Text extract:
|---|

Bug 1683161

Summary: No proper events or error message notified, when the host upgrade fails
Product: [oVirt] ovirt-engine Reporter: SATHEESARAN <sasundar>
Component: Frontend.WebAdminAssignee: Dana <delfassy>
Status: CLOSED CURRENTRELEASE QA Contact: bipin <bshetty>
Severity: medium Docs Contact:
Priority: medium    
Version: 4.3.0CC: bshetty, bugs, delfassy, godas, lleistne, mperina, rhs-bugs, sabose, sankarshan, sasundar
Target Milestone: ovirt-4.3.4Keywords: Reopened, Tracking
Target Release: 4.3.4Flags: pm-rhel: ovirt-4.3+
lleistne: testing_ack+
Hardware: x86_64   
OS: Linux   
Whiteboard:
Fixed In Version: ovirt-engine-4.3.4 Doc Type: If docs needed, set a value
Doc Text:
Story Points: ---
Clone Of: 1649502 Environment:
Last Closed: 2019-06-11 06:25:42 UTC Type: ---
Regression: --- Mount Type: ---
Documentation: --- CRM:
Verified Versions: Category: ---
oVirt Team: Infra RHEL 7.3 requirements from Atomic Host:
Cloudforms Team: --- Target Upstream Version:
Embargoed:
Bug Depends On:    
Bug Blocks: 1649502    

Description SATHEESARAN 2019-02-26 11:18:03 UTC
Description of problem:
-----------------------

When upgrade of RHVH host is initiated from RHV Manager UI, the host is first moved in to maintenance, redhat-virtualization-host-image-update is updated, then the host is rebooted.

As part of this upgrade/update procedure, in case, if moving the host in to maintenance fails, there are no proper events or messages notified to the user 

Version-Release number of selected component (if applicable):
-------------------------------------------------------------
RHHI-V 1.5 ( RHV 4.2.7 & RHGS 3.4.1 )

|---|

What the task requires:
Rewrite the bug report from "As part of this" to "RHGS 3.4.1 )", replacing "procedure" with "process".

|---|

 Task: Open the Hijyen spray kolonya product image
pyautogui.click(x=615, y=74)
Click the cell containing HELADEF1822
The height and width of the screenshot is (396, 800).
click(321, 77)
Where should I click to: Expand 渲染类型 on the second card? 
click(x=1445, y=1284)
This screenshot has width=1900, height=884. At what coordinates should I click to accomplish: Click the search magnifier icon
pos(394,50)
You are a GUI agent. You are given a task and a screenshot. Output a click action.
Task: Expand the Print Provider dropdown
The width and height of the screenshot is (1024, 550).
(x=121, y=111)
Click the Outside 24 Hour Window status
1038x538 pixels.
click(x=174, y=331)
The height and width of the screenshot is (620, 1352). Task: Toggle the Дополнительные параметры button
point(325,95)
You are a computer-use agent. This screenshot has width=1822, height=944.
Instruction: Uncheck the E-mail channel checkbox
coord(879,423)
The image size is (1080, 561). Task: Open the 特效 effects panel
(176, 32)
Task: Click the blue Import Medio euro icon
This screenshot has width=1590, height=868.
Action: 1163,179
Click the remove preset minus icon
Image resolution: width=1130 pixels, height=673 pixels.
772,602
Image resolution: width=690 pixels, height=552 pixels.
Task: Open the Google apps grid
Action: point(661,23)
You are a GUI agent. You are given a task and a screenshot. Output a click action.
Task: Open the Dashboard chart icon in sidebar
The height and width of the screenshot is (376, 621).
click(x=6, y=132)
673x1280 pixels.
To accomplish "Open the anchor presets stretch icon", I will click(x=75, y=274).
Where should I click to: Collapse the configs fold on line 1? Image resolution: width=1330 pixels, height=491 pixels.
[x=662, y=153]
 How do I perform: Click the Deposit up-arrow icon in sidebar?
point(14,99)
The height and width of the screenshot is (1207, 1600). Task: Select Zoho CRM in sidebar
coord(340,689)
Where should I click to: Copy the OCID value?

|---|

Exercise response:
As part of this upgrade/update process, in case, if moving the host in to maintenance fails, there are no proper events or messages notified to the user 

Version-Release number of selected component (if applicable):
-------------------------------------------------------------
RHHI-V 1.5 ( RHV 4.2.7 & RHGS 3.4.1 )